Salmon River-Grande Ronde Highway Improvement Dist. v. Scott

Article I, section 20, Oregon Constitution, provides:

"No law shall be passed granting to any citizen or class of citizens privileges or immunities which, upon the same terms, shall not equally belong to all citizens."

It is conceded that there are three or four other municipal corporations of the same type as the Salmon River-Grande Ronde Highway Improvement District created also under the provisions of 1921 Session Laws, chapter 399. Upon oral argument, we were informed that the counties of our state owe approximately $25,000,000 upon debts incurred in the construction of roads which now constitute portions of the state highway system under the jurisdiction of the state highway commission. We are, therefore, confronted with an act which singles out one municipal corporation and grants to it a privilege which is not available to any other, although it is known that others are in substantially the same debt condition as the favored one.

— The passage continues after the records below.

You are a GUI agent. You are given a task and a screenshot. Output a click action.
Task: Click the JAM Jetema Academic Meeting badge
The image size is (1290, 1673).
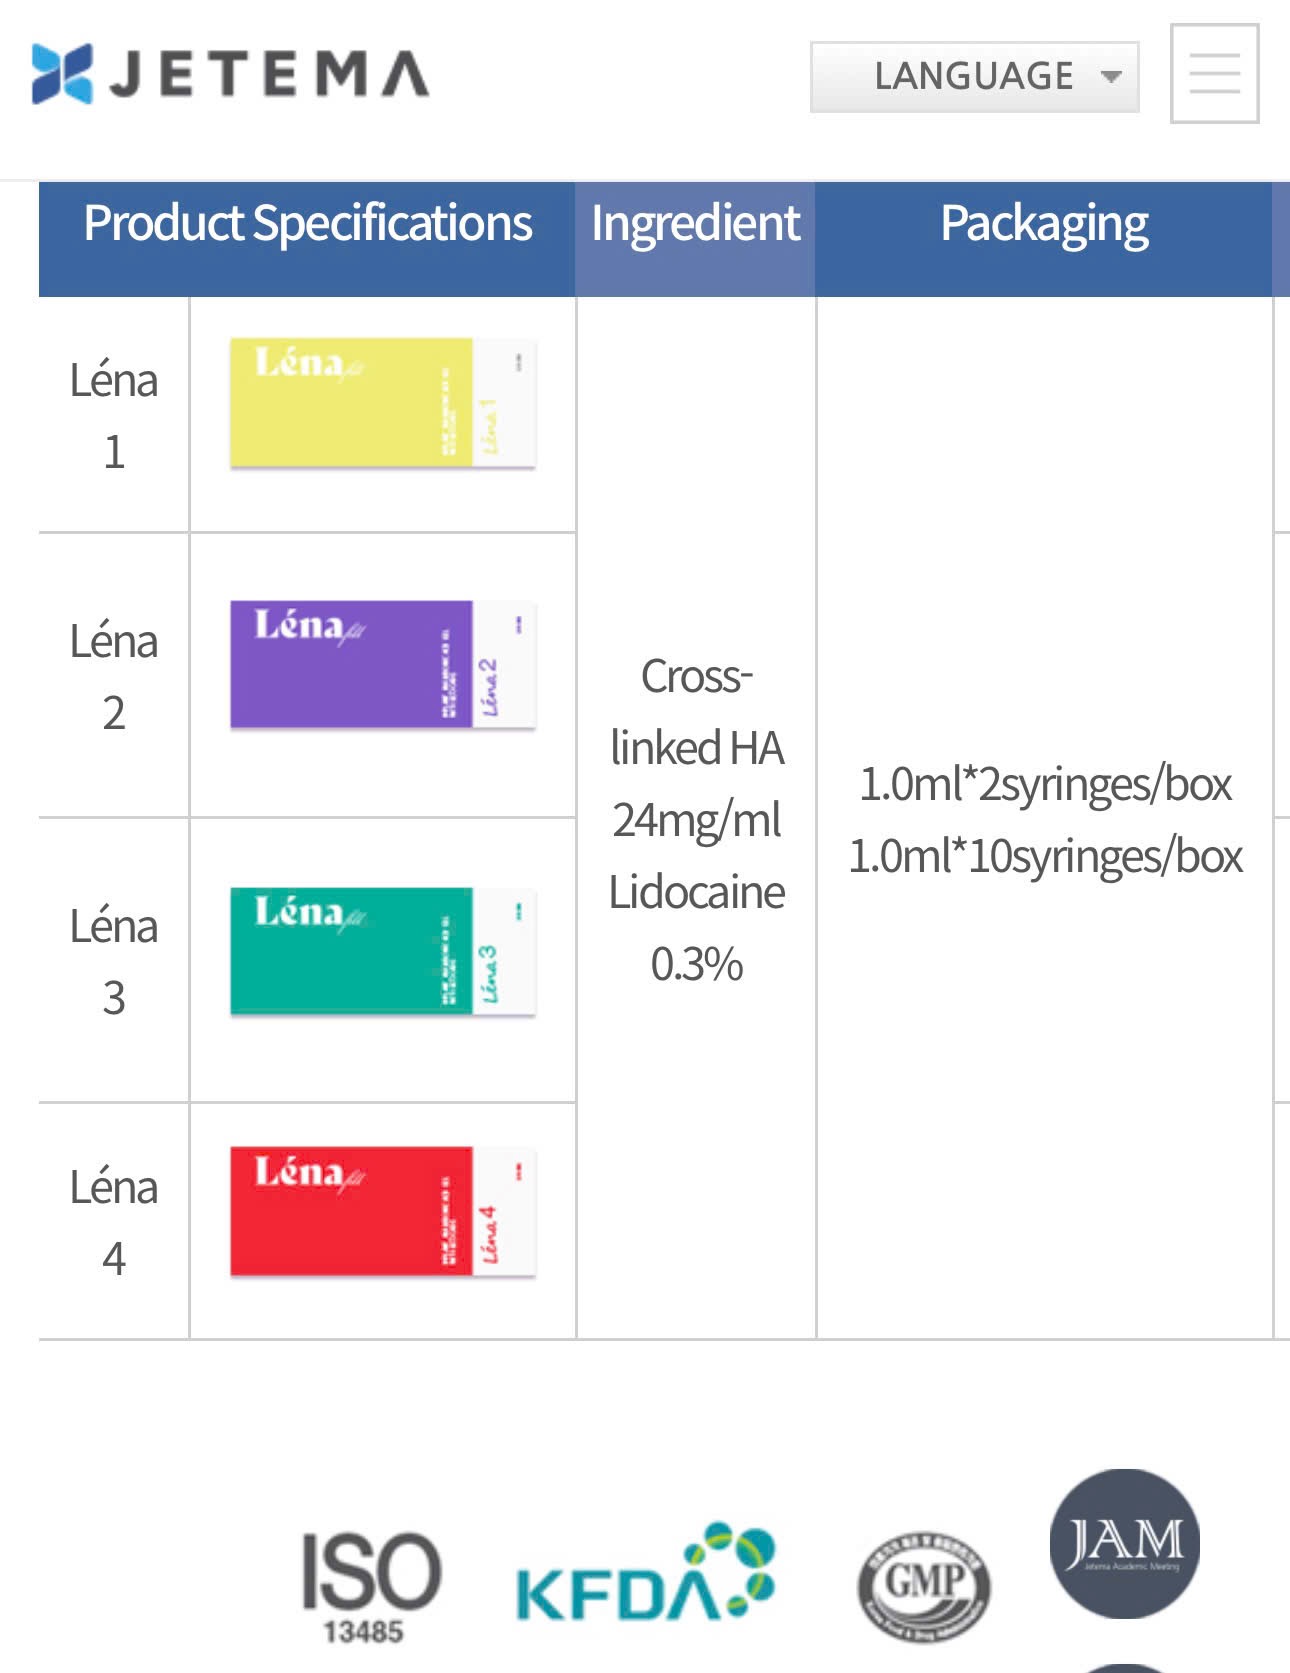tap(1124, 1543)
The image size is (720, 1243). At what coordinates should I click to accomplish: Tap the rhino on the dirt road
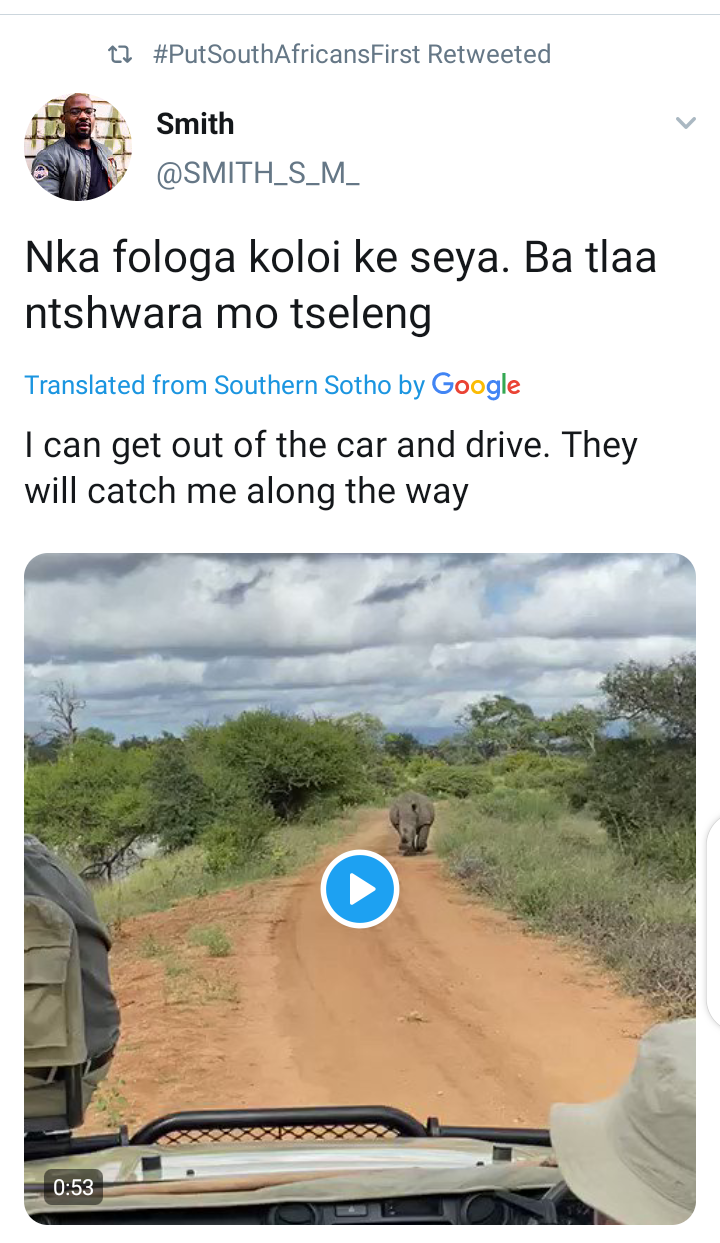(412, 822)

In order to point out the invalidity of this act, we need only turn to one of the decisions cited approvingly *Page 146 by the majority; it is Baker v. Hickman County, 164 Tenn. 294 (47 S.W.2d 1090). The pertinent facts of that case were that the Tennessee legislature had enacted a law assuming the bonded debts incurred by Hickman county in the construction of highways which had become a part of the state highway system. Article 11, section 8, of the Tennessee Constitution, prohibited the legislature from suspending the general law for the benefit of particular individuals, and from enacting laws conferring benefits upon some not equally available to all. Thus, it is seen that this portion of the constitution is not dissimilar from Article I, section 20, of the Oregon Constitution. In holding the above enactment invalid, the court pointed out:

"Conceding, therefore, the constitutional power and authority of the General Assembly to transfer the entire burden of the cost of the state highways to the State, we have yet to consider the original contention of the Attorney-General that the Act of 1929, chapter 145, is rendered void and unenforceable by article 11, section 8, of the constitution, in that it operates to suspend the general law for the benefit of Hickman County, and confers upon Hickman County rights and privileges not extended to other counties in like situation.

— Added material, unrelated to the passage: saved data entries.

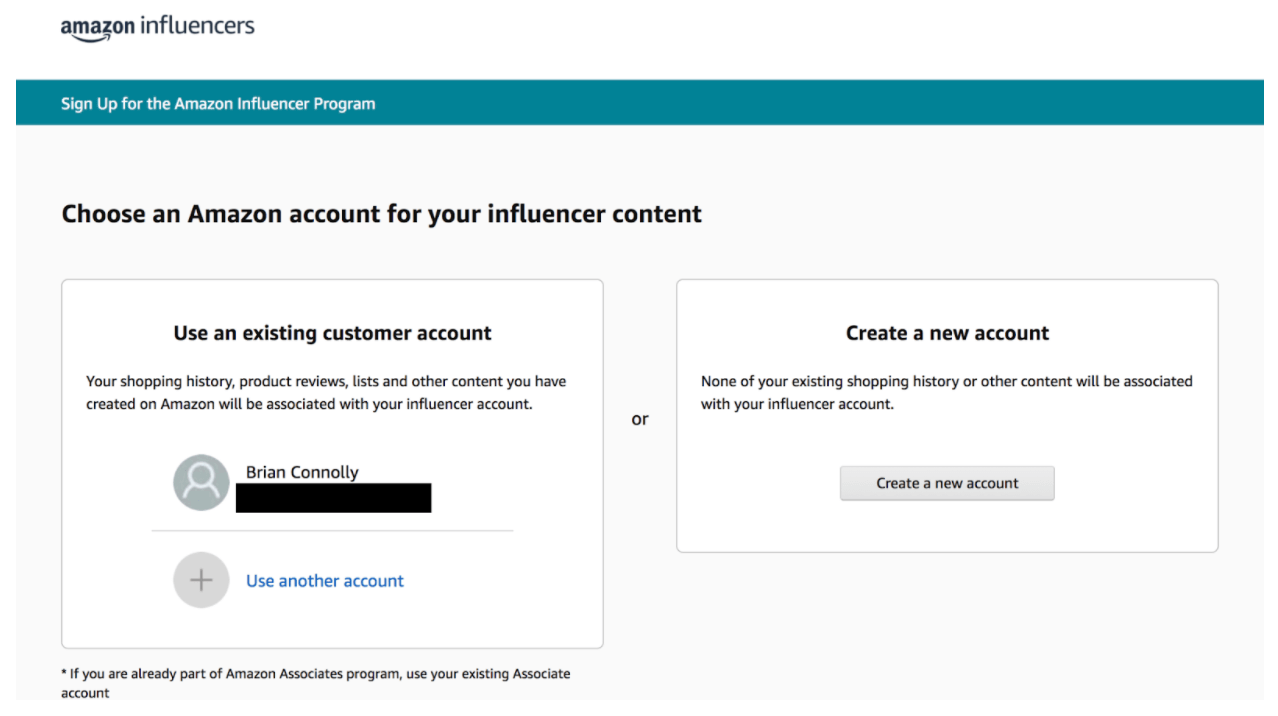
Task: Click the plus icon for another account
Action: 201,579
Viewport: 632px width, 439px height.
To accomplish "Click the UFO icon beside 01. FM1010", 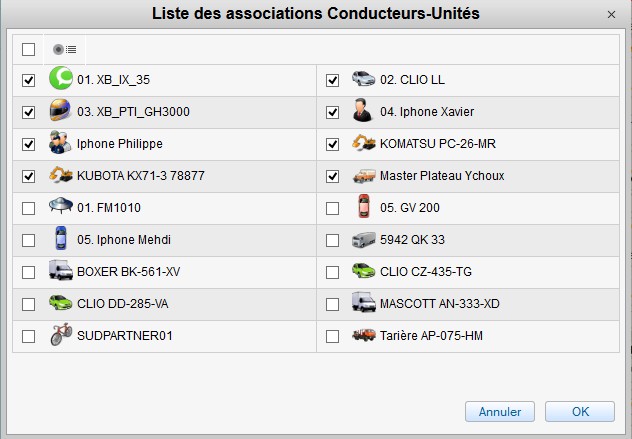I will [61, 206].
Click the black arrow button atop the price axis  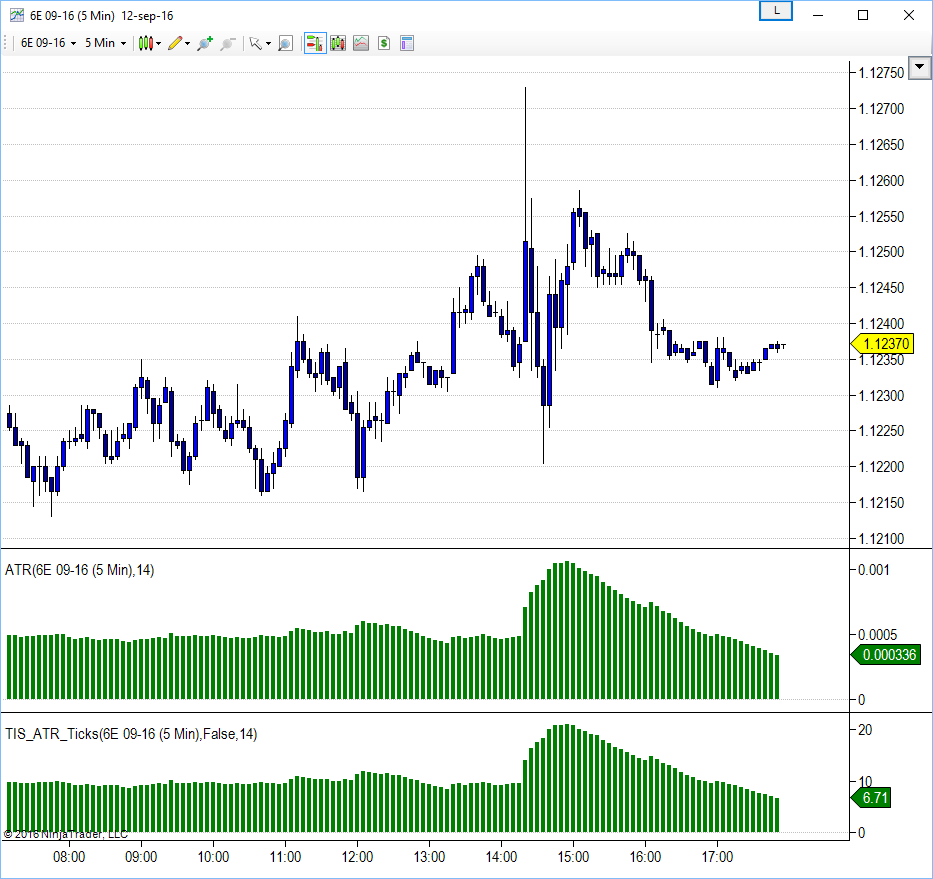coord(919,70)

"It appears to us rather obvious that the Act of 1929 does confer upon Hickman County rights which are denied other counties which may have expended money in the construction of roads subsequently made a part of the State Highway System. * * *

"We have recognized the validity of special acts affecting a particular county in its governmental capacity or functions. Redistricting Cases, 111 Tenn. 234, 272-283, 80 S.W. 750; State ex rel. v. Cummings, 130 Tenn. 566, 172 S.W. 290; Stokes v. Dobbins, 158 Tenn. 350, 13 S.W.2d 321. But in matters affecting the proprietary rights of counties, the cases have *Page 147 recognized that statutes conferring special benefits upon a particular county unduly favor the citizens of that county, to the prejudice of the citizens of other counties, and in violation of article 11, section 8, of the Constitution. State v. Burnett, 53 Tenn. (6 Heis.) 186; Weaver v. Davidson County, 104 Tenn. 315,59 S.W. 1105; State ex rel. v. Cummins, 141 Tenn. 318,210 S.W. 161; State ex rel. v. Stewart, 147 Tenn. 375, 247 S.W. 984; Berry v. Hayes, 160 Tenn. 577, 28 S.W.2d 50. * * *

"The State, having embarked upon a legislative policy of reimbursing its counties for their contributions toward the cost of the highway system, could only execute this policy by general law applicable alike to all counties. It could not have excluded Hickman County from the benefits conferred upon all other counties, and by the same rule it may not, in pursuance of such general policy, confer upon that county privileges which by the general law are denied to the others.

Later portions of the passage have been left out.